* _Try it_: Update the records by changing "GUI agent" to "desktop assistant" wherever it occurs, leaving everything else the same.

##### Information given #####

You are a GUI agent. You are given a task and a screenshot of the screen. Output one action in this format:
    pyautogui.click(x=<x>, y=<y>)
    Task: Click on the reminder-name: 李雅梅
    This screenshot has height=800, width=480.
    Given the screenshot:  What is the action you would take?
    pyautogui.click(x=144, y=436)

#####

* _Task response_:
You are a desktop assistant. You are given a task and a screenshot of the screen. Output one action in this format:
    pyautogui.click(x=<x>, y=<y>)
    Task: Click on the reminder-name: 李雅梅
    This screenshot has height=800, width=480.
    Given the screenshot:  What is the action you would take?
    pyautogui.click(x=144, y=436)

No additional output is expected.